Böylece Kur’ân-ı Kerim’in emriyle yola çıkarak sahtekarlara kanmazlardı. Zira ayette geçen “illa men’irteza min resul” (Peygamberlerden razı olunan hariç) tabiri, açıkça Allah-u Teala’ya özgü gayb ilminin, sebepsiz ve araçsız olarak sadece Peygamberlere özgü kılındığına delalet etmektedir.

Eğer bir kimse Peygamber (s.a.a) veya İmam olmadan Allah-u Teala’ya özgü gayb ilmine mazhar olduğunu iddia ederse, kesinlikle iftira ve yalancıdır.
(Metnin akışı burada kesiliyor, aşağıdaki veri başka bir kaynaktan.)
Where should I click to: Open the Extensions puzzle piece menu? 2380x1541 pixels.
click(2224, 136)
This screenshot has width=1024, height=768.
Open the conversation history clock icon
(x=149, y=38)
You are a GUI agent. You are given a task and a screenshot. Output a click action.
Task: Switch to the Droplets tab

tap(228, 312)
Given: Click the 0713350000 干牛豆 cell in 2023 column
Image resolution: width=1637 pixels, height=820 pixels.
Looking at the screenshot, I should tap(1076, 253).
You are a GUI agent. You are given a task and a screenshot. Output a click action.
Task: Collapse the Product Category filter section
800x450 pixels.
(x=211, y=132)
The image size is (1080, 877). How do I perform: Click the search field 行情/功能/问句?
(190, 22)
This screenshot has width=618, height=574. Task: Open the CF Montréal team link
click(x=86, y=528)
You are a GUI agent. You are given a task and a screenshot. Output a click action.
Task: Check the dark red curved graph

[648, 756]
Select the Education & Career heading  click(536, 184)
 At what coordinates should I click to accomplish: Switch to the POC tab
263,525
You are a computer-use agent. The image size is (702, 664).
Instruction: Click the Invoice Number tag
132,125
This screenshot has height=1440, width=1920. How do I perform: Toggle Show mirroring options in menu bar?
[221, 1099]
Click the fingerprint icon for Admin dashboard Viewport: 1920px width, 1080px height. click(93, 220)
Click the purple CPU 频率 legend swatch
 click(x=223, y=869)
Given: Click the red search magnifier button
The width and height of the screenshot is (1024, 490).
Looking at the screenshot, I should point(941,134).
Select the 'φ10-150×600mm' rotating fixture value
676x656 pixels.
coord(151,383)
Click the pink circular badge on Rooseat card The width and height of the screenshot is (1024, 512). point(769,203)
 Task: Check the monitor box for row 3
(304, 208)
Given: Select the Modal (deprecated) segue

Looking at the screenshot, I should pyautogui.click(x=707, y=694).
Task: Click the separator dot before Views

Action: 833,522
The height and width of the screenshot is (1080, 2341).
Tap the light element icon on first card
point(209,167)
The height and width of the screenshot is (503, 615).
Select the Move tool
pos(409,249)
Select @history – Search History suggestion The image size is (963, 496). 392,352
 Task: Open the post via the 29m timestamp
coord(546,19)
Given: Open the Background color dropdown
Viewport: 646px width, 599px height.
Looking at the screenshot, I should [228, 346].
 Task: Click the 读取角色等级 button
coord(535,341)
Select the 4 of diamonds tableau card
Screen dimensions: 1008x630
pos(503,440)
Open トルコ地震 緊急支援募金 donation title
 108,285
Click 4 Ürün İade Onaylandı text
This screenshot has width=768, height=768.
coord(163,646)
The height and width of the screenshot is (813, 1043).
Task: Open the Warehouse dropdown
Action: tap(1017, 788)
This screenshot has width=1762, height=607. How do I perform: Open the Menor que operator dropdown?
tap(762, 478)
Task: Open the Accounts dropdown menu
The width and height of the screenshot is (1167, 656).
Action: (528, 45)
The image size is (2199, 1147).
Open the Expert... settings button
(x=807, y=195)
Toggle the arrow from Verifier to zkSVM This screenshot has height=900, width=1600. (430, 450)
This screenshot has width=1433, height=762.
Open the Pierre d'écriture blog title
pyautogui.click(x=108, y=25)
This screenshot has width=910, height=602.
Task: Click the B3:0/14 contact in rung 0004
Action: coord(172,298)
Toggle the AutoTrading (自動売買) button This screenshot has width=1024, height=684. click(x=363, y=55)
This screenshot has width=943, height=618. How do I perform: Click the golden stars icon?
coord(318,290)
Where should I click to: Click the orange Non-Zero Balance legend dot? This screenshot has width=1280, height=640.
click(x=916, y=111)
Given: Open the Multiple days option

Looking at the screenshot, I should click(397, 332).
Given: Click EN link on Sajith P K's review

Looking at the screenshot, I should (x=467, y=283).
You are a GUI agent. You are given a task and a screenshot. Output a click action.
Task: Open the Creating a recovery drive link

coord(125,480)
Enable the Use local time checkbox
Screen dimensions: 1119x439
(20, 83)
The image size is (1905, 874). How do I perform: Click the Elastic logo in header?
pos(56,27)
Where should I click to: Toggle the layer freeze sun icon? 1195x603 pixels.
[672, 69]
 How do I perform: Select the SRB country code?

Kur’ân’a uyan arif ve alim Müslümanlar, onların tarafına gitmez ve asla onlara kanmazlar.

Çünkü onlar Kur’ân ve Kur’ân’ın gerçek sahipleri olan Ehl-i Beyt (a.s) dışında hiç kimsenin peşinden gitmezler.

Özetle Peygamber (s.a.a) ve O’nun tertemiz vasileri dışında bu ümmetten her kim gayb iddiasında bulunursa ve her sebep ve vesileyle gayptan haber verdiğini iddia ederse sahtekar, hokkabaz ve yalancıdır.

Şeyh: Peygamberler vahiy nüzulünün merkezi olduğu için (sizin deyiminizle) gayb ilmine sahip olabilirler. Efendimiz Ali (k.v.) peygamber miydi veya bu işte peygamber ortağı mıydı ki gayb ilmini bilsin?